The problem:
After finding the line that contains "Viewport: 917px width, 536px height." in the entries below, retype it and every following line precisely, the last included.

[Opening Data provided section]

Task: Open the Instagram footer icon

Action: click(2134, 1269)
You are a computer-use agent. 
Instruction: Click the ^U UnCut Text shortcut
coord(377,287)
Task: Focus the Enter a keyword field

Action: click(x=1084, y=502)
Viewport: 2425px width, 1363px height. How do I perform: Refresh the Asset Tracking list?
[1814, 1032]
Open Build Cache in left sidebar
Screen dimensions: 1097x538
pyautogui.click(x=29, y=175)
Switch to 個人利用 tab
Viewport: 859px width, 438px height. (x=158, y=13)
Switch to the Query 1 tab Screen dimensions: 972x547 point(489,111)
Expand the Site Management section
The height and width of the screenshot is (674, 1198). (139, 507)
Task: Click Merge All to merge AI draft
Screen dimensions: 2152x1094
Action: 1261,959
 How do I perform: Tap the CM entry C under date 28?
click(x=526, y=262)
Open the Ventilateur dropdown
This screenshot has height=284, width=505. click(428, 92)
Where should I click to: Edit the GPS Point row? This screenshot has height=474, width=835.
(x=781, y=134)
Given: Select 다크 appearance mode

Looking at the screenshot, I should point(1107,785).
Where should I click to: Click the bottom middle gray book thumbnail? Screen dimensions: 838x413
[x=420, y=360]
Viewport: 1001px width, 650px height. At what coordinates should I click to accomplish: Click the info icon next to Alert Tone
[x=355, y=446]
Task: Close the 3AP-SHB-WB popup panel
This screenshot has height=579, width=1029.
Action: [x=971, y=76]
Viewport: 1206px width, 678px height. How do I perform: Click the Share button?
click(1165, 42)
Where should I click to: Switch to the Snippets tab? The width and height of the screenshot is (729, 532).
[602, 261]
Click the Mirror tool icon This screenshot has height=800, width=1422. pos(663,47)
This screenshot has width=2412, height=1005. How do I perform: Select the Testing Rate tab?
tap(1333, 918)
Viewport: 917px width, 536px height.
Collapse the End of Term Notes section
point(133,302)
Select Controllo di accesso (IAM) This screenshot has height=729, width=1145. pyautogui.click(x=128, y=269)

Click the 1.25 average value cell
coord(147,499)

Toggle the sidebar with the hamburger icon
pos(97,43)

[Closing Data provided section]

Answer for the task:
Viewport: 917px width, 536px height.
Collapse the End of Term Notes section
point(133,302)
Select Controllo di accesso (IAM) This screenshot has height=729, width=1145. pyautogui.click(x=128, y=269)

Click the 1.25 average value cell
coord(147,499)

Toggle the sidebar with the hamburger icon
pos(97,43)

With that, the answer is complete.